Chico Forti

CASTELMOLA – “Giustizia per Chico Forti”. Così il Comune di Castelmola prende posizione a difesa del cittadino italiano condannato all’ergastolo nel 2000 da un tribunale della Florida per omicidio. Una mozione sulla drammatica vicenda dell’ex produttore televisivo ed ex velista italiano è stata presentata nel borgo turistico ionico dal consigliere comunale Massimiliano Pizzolo.

“La condanna di Forti – spiega infatti Pizzolo – non è stata emessa “al di là di ogni ragionevole dubbio”, ed anzi sul verdetto di colpevolezza verso quest’uomo i dubbi sono numerosi, fondati su una lunga serie di omissioni, errori, scorrettezze e approssimazioni. Negli ultimi anni la vicenda è stata oggetto di una precisa ricostruzione, ben documentata dalle tv. Occorre quindi chiedere che sia fatta giustizia per il nostro concittadino”. “Forti – continua Pizzolo – è stato ritenuto colpevole per la morte di Dale Pike, avvenuta il 15 febbraio 1998, condannato al carcere a vita per semplici indizi e senza riscontro probatorio. Troppe le prove infondate, manipolate o persino false. Si dovrebbe dare a quest’uomo la possibilità di dimostrare la sua innocenza”.

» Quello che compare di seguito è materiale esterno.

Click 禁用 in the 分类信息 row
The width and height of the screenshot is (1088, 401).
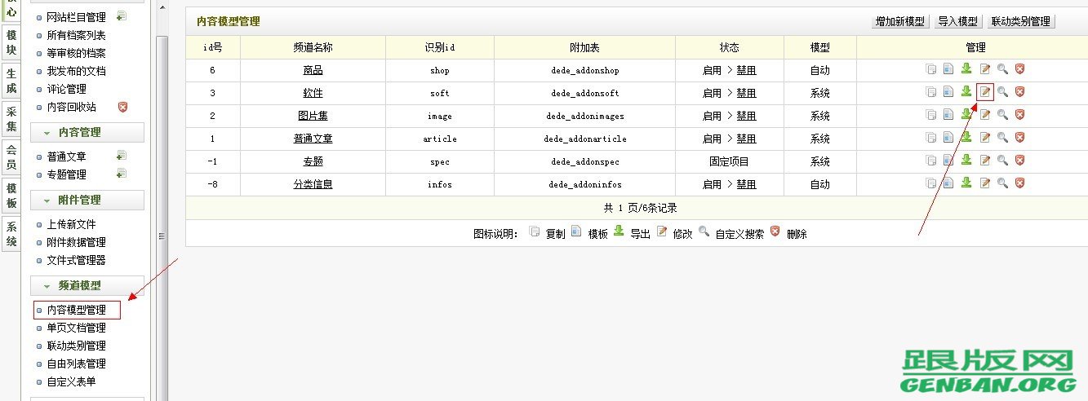(x=746, y=184)
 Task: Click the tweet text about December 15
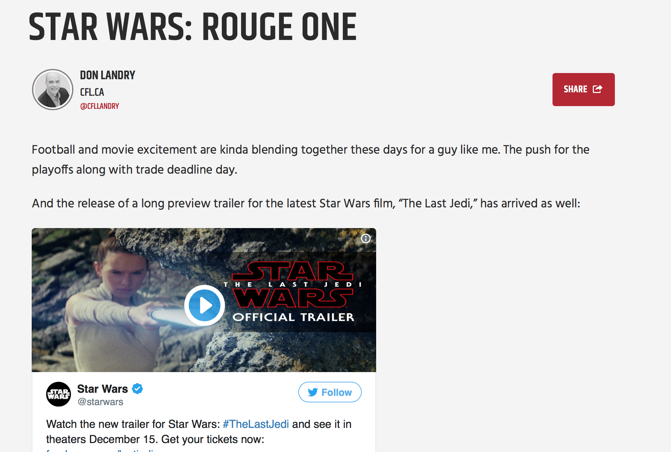pos(199,432)
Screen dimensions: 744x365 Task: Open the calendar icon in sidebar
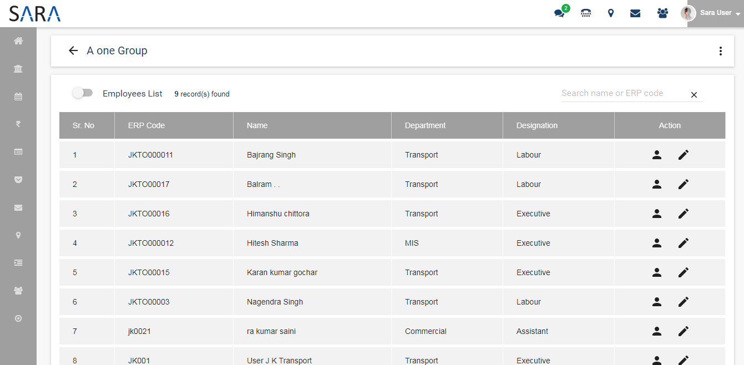click(18, 97)
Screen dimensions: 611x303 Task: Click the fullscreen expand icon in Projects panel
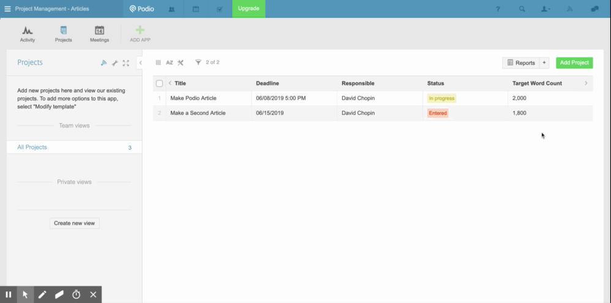coord(126,63)
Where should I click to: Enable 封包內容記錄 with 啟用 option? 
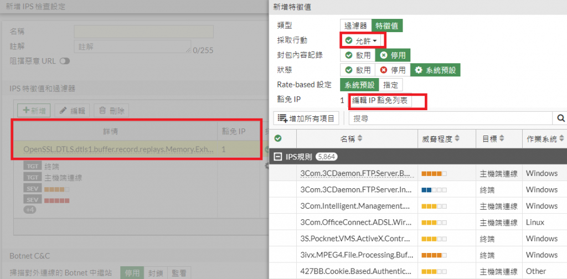[x=357, y=55]
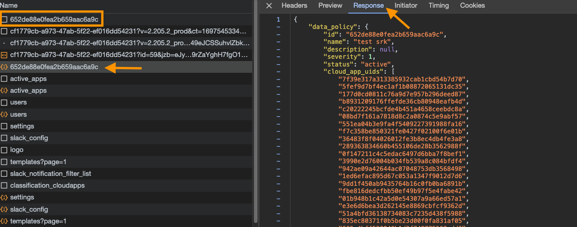Click script icon of cf1779cb id=59 request
This screenshot has height=227, width=577.
click(x=5, y=55)
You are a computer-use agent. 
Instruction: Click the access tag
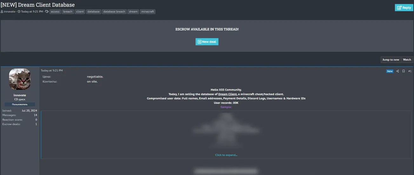[x=55, y=12]
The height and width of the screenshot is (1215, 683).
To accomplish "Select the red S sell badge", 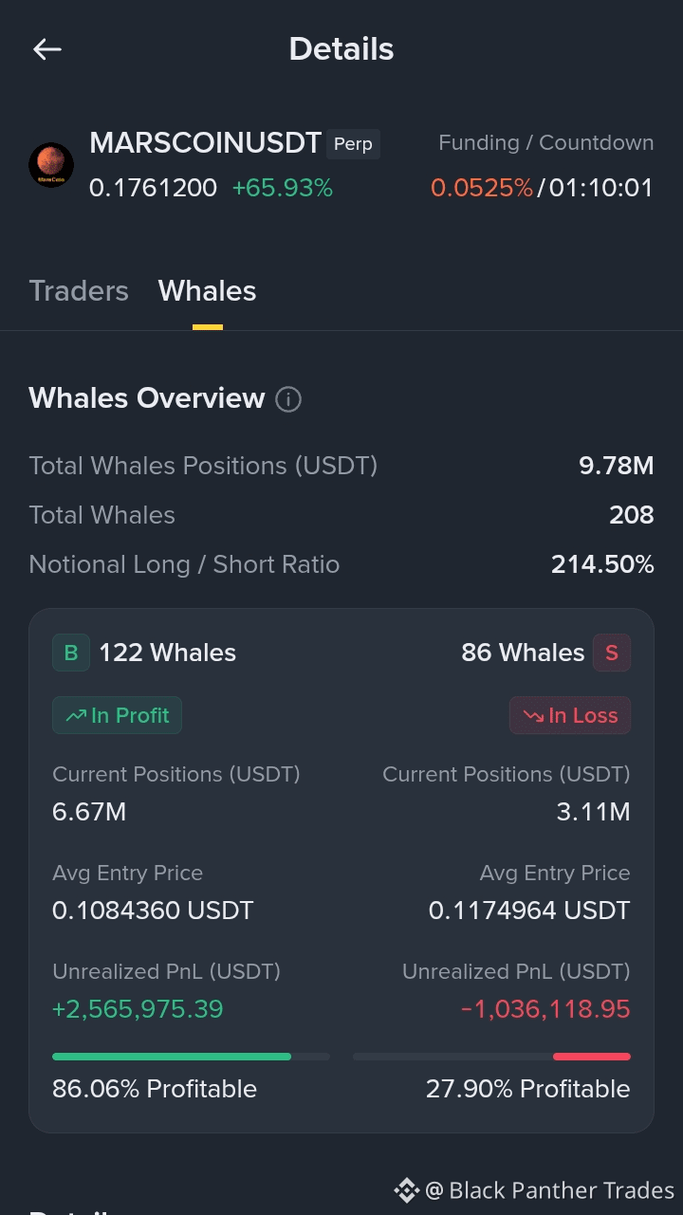I will (612, 653).
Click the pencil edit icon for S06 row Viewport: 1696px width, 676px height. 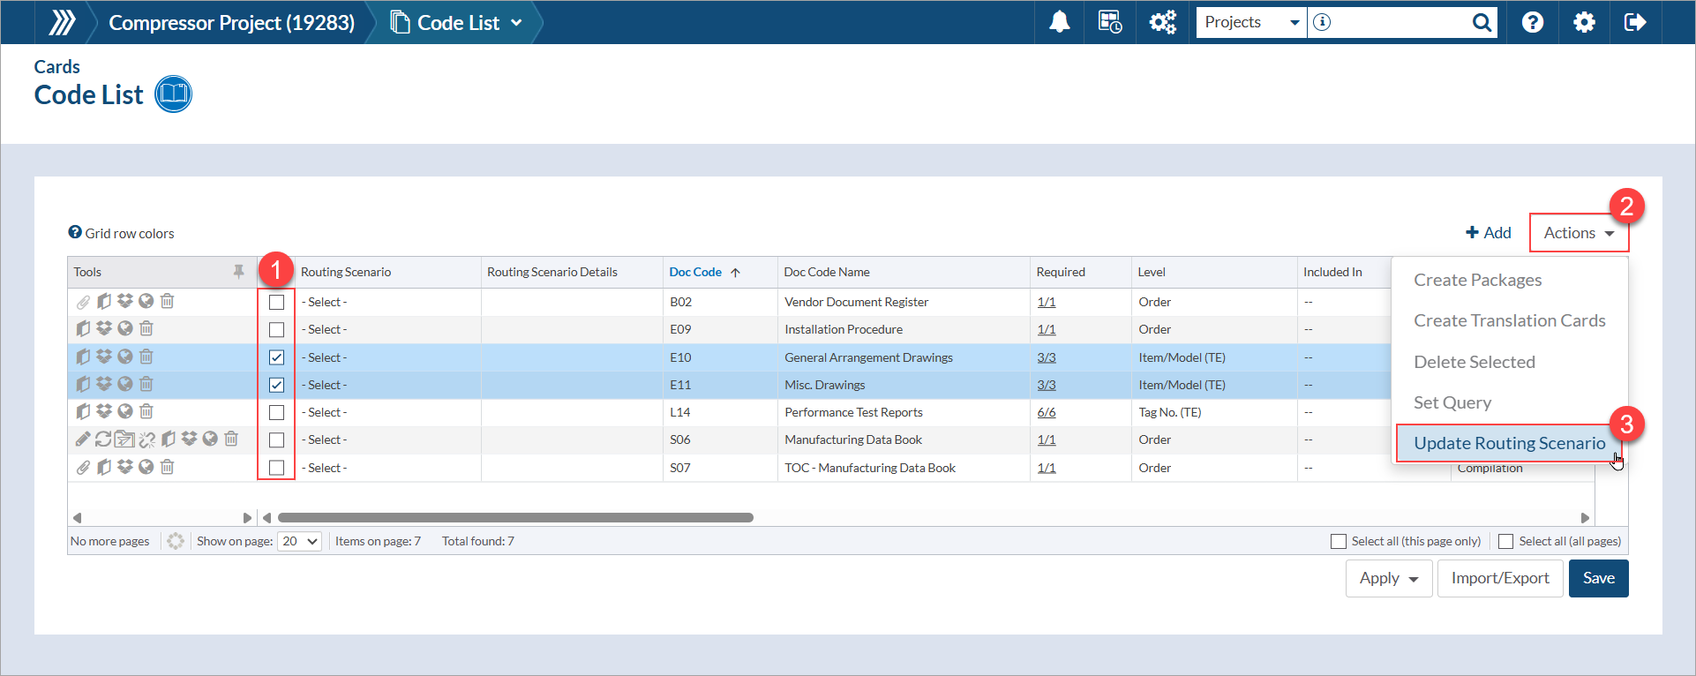pos(83,439)
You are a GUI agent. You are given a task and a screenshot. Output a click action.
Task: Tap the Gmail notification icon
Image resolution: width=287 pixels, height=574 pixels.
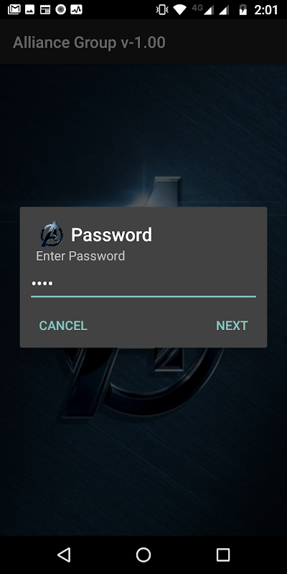click(x=14, y=9)
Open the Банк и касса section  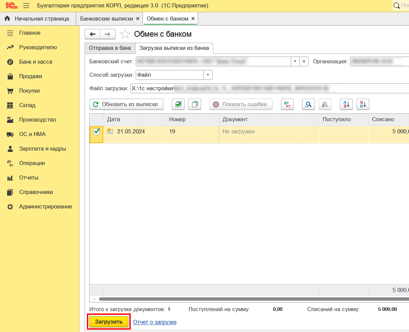coord(36,62)
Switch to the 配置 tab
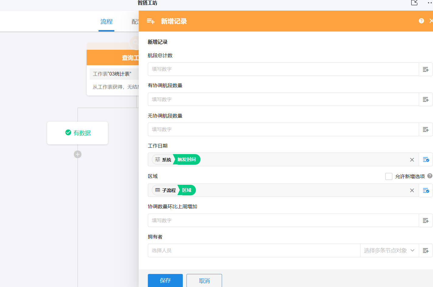The height and width of the screenshot is (287, 433). [135, 21]
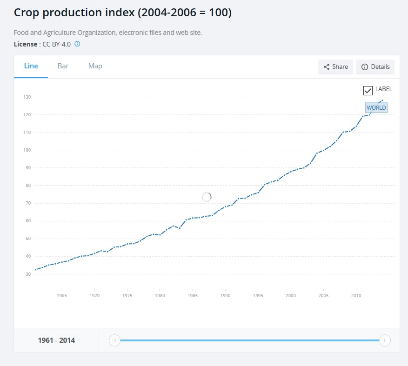Click the right year-range slider handle
Screen dimensions: 408x366
[x=384, y=340]
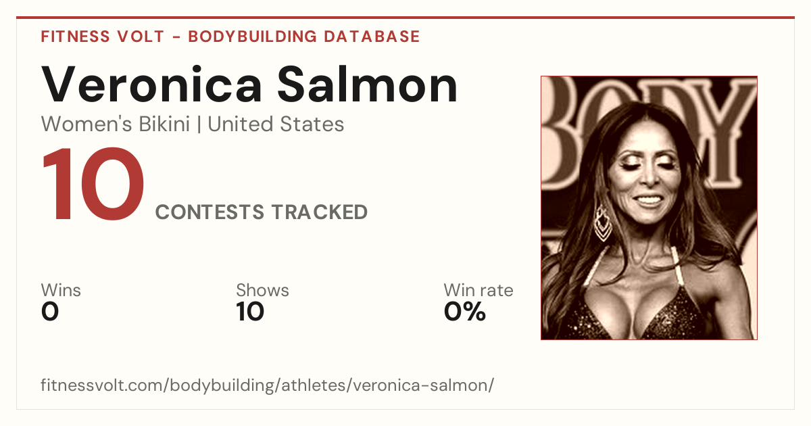Click the word Veronica in the heading
The width and height of the screenshot is (811, 426).
click(152, 85)
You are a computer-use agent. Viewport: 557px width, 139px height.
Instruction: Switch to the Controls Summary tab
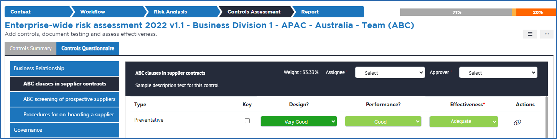[31, 49]
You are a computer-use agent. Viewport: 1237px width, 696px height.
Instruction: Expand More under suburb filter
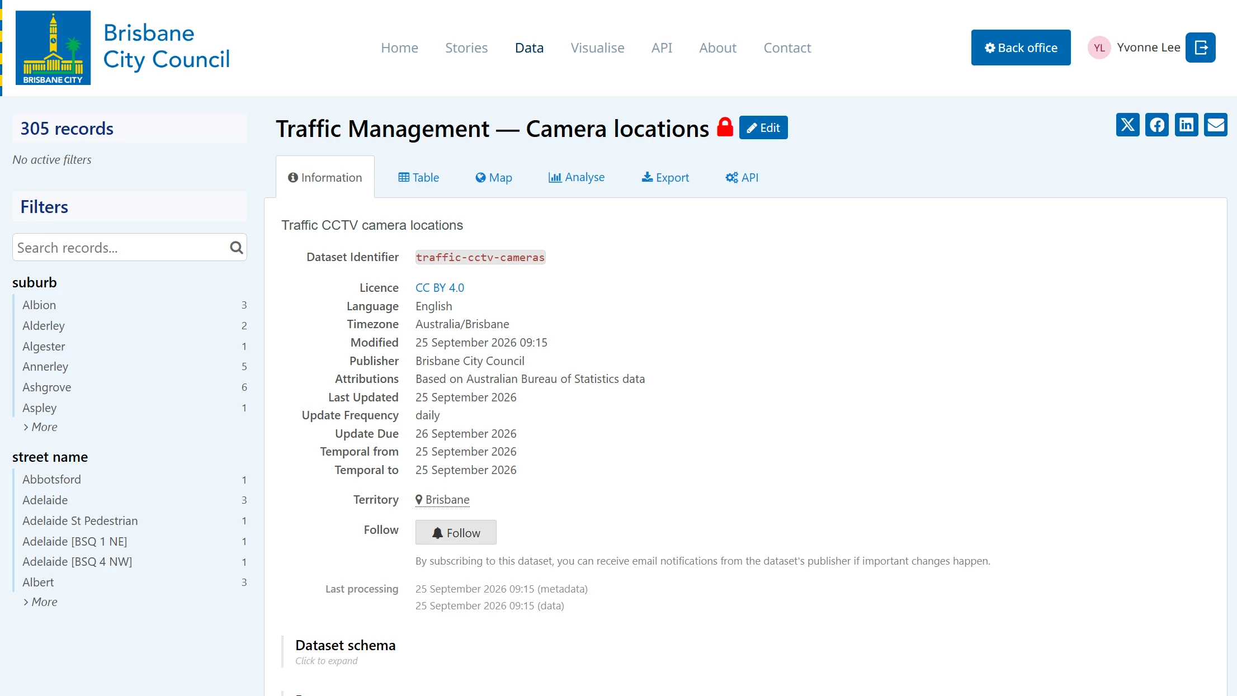point(40,427)
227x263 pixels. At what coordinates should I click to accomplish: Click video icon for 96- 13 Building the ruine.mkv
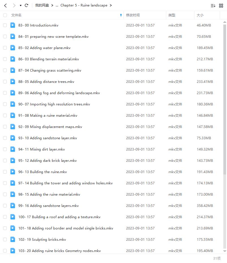point(13,172)
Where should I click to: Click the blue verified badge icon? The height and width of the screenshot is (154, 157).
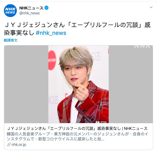(46, 8)
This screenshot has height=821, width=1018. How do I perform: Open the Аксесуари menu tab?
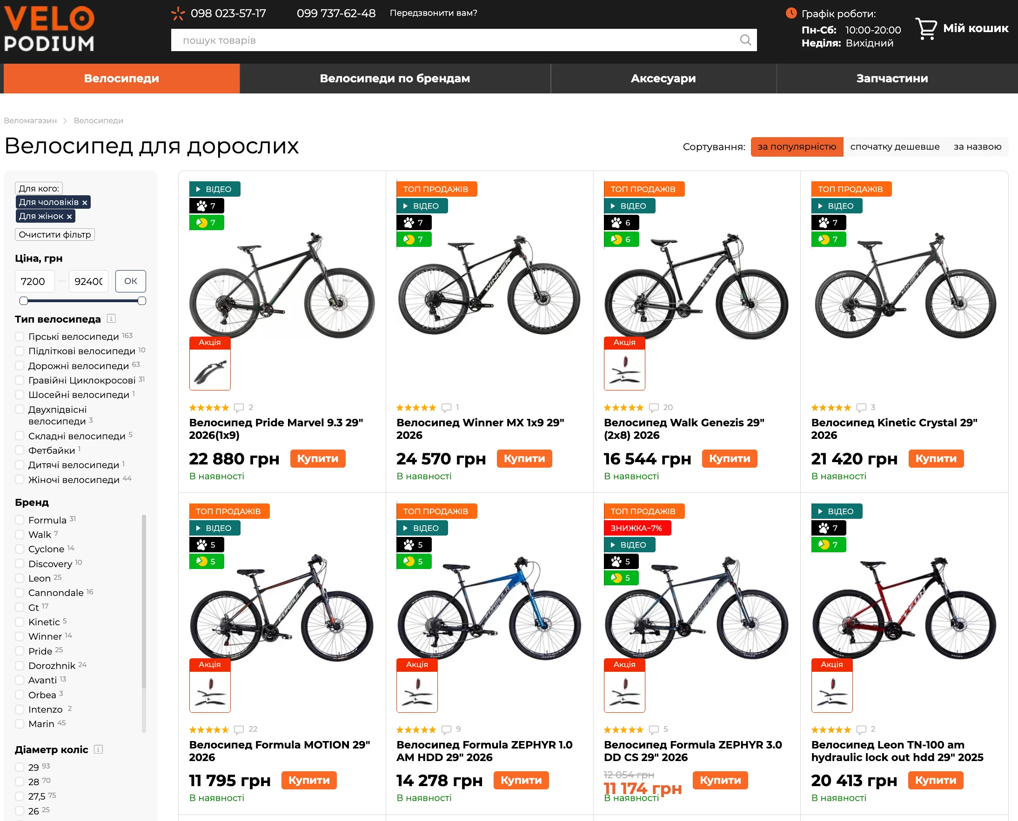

Per questo Pizzolo ha chiesto al Comune di attivarsi, tramite il sindaco e la Giunta, presso il governo nazionale per “attivare ogni sforzo diplomatico dedito al ritorno in Italia di Forti dopo 20 anni”, e “per apporre presso la sede del Comune di Castelmola o edificio che sia bene in vista a Castelmola uno striscione con la dicitura ‘Giustizia per Chico Forti'”. Infine si chiede di inviare la mozione a Capo dello Stato “per esprimere la solidarietà del Consiglio comunale di Castelmola a questo cittadino e affinchè si impegni ad ogni iniziativa diplomatica presso il presidente Usa, Trump, per richiedere che sia concessa la grazia a Forti”.